(Element and text location data)

• • • •

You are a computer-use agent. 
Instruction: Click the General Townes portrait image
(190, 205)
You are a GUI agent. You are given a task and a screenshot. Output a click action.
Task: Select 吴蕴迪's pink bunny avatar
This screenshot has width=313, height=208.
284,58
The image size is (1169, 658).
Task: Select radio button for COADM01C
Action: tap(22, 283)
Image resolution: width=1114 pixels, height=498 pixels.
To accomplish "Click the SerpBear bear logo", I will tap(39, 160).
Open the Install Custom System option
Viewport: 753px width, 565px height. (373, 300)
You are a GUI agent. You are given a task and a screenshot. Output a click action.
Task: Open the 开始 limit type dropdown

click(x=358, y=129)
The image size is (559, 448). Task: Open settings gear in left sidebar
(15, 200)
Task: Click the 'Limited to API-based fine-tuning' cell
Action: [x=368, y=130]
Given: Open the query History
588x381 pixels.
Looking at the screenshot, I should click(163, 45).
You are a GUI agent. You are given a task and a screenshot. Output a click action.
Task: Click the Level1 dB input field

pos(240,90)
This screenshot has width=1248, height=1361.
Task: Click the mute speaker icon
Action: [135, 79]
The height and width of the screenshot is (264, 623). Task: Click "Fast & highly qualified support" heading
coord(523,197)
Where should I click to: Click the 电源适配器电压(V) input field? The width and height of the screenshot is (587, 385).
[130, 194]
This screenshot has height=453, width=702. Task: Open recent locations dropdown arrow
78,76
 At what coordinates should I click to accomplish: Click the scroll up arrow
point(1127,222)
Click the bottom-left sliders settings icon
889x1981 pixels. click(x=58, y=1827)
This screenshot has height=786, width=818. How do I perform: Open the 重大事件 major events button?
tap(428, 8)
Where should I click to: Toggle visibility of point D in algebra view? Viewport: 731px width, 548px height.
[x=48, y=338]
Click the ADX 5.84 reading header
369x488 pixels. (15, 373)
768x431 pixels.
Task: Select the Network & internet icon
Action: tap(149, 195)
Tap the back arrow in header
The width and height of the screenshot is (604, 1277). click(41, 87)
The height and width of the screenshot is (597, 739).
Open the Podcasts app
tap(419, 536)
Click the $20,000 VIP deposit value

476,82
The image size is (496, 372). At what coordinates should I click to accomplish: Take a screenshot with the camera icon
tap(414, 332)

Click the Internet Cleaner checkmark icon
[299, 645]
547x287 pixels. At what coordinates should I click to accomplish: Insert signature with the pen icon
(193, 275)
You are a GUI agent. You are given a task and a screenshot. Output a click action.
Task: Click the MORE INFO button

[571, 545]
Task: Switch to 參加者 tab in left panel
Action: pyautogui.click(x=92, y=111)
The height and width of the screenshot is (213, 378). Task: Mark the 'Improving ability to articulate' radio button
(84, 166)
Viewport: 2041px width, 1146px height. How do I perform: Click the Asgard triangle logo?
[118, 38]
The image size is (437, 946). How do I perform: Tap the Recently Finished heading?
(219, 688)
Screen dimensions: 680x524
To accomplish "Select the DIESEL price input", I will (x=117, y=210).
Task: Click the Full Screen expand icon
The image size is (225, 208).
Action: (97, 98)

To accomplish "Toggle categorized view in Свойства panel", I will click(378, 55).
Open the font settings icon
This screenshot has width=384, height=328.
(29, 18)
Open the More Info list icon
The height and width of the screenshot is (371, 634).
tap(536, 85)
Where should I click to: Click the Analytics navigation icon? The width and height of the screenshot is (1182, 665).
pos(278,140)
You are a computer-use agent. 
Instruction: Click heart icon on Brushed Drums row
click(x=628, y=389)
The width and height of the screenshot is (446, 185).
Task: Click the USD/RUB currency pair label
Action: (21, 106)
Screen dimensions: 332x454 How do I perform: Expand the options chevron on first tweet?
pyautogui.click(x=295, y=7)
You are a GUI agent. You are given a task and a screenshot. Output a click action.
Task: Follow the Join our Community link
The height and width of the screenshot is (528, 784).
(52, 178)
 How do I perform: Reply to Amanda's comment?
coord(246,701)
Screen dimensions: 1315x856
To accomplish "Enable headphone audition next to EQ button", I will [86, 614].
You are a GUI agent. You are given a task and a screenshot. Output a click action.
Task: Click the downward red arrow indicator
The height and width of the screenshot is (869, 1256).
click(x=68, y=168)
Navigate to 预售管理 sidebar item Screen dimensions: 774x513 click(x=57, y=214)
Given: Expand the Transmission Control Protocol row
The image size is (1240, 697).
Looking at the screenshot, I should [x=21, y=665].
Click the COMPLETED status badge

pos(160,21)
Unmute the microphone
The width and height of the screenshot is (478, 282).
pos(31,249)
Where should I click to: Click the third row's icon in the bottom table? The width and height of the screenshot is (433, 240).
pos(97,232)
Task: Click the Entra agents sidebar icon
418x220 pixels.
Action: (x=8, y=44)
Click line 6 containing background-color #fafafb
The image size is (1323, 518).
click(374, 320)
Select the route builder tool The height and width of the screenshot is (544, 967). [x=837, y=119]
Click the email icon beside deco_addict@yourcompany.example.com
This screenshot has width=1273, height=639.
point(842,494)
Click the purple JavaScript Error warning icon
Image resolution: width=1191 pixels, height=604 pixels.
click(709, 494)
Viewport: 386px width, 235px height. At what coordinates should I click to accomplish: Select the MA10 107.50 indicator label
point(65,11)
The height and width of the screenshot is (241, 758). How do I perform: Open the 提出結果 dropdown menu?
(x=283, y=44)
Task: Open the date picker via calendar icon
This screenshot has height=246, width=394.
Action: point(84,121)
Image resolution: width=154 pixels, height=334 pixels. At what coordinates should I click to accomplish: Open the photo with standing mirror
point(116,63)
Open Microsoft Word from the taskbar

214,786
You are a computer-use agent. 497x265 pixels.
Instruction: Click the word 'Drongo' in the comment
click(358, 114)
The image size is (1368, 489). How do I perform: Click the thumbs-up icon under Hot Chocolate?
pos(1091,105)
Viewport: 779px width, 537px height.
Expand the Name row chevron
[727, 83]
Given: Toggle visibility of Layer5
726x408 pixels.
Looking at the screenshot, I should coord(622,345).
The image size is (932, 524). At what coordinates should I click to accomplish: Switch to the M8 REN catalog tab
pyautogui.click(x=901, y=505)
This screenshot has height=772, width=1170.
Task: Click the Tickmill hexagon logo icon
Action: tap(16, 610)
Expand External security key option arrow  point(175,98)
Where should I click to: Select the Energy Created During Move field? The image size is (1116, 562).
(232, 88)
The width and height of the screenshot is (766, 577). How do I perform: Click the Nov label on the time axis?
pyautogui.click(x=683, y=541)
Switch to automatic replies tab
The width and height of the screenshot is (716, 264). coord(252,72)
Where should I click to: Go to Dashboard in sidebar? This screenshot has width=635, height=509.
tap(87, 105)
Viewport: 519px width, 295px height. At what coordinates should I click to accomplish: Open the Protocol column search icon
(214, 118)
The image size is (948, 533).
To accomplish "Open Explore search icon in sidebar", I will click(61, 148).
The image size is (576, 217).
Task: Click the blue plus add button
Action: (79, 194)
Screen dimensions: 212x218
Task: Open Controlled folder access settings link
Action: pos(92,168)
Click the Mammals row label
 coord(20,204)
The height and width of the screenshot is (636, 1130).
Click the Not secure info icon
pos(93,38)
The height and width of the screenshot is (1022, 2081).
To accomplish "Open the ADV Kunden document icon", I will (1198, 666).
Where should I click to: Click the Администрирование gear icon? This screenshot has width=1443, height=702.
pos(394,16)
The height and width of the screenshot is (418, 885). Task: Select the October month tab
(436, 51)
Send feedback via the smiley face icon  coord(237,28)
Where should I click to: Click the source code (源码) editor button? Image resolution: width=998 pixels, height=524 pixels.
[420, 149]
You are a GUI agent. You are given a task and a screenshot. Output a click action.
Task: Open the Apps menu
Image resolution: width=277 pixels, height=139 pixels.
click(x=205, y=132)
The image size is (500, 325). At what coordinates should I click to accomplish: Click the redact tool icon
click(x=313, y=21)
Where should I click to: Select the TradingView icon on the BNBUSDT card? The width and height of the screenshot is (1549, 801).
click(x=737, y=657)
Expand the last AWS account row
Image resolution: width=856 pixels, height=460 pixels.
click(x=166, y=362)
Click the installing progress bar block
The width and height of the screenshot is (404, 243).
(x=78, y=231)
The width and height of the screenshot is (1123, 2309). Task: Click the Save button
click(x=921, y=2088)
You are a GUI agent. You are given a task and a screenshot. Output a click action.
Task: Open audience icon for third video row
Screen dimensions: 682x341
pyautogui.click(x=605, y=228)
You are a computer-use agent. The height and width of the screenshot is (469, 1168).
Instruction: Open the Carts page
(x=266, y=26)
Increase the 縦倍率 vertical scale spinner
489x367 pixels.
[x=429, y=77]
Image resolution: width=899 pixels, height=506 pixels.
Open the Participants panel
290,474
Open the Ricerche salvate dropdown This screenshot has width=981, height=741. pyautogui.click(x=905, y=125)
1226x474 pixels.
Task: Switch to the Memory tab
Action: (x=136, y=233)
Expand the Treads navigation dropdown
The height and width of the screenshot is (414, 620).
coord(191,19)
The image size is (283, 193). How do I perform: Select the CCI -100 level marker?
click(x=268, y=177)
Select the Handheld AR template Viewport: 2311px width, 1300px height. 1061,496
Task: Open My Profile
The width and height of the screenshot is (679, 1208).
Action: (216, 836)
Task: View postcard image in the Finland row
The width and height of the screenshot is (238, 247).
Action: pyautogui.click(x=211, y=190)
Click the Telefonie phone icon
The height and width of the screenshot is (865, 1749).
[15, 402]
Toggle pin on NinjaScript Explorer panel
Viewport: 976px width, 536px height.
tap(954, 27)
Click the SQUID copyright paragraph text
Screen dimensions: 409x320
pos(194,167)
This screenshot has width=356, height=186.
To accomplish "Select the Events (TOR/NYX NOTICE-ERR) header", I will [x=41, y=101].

• • • •

• [Task to carry out]:
Reproduce verbatim the lines starting at the line that contains "The height and width of the screenshot is (1022, 2081)." and ending at the line that contains "coord(191,19)", including both of those lines.

• [Written answer]:
The height and width of the screenshot is (1022, 2081).
To accomplish "Open the ADV Kunden document icon", I will (1198, 666).
Where should I click to: Click the Администрирование gear icon? This screenshot has width=1443, height=702.
pos(394,16)
The height and width of the screenshot is (418, 885). Task: Select the October month tab
(436, 51)
Send feedback via the smiley face icon  coord(237,28)
Where should I click to: Click the source code (源码) editor button? Image resolution: width=998 pixels, height=524 pixels.
[420, 149]
You are a GUI agent. You are given a task and a screenshot. Output a click action.
Task: Open the Apps menu
Image resolution: width=277 pixels, height=139 pixels.
click(x=205, y=132)
The image size is (500, 325). At what coordinates should I click to accomplish: Click the redact tool icon
click(x=313, y=21)
Where should I click to: Select the TradingView icon on the BNBUSDT card? The width and height of the screenshot is (1549, 801).
click(x=737, y=657)
Expand the last AWS account row
Image resolution: width=856 pixels, height=460 pixels.
click(x=166, y=362)
Click the installing progress bar block
The width and height of the screenshot is (404, 243).
(x=78, y=231)
The width and height of the screenshot is (1123, 2309). Task: Click the Save button
click(x=921, y=2088)
You are a GUI agent. You are given a task and a screenshot. Output a click action.
Task: Open audience icon for third video row
Screen dimensions: 682x341
pyautogui.click(x=605, y=228)
You are a computer-use agent. The height and width of the screenshot is (469, 1168).
Instruction: Open the Carts page
(x=266, y=26)
Increase the 縦倍率 vertical scale spinner
489x367 pixels.
[x=429, y=77]
Image resolution: width=899 pixels, height=506 pixels.
Open the Participants panel
290,474
Open the Ricerche salvate dropdown This screenshot has width=981, height=741. pyautogui.click(x=905, y=125)
1226x474 pixels.
Task: Switch to the Memory tab
Action: (x=136, y=233)
Expand the Treads navigation dropdown
The height and width of the screenshot is (414, 620).
coord(191,19)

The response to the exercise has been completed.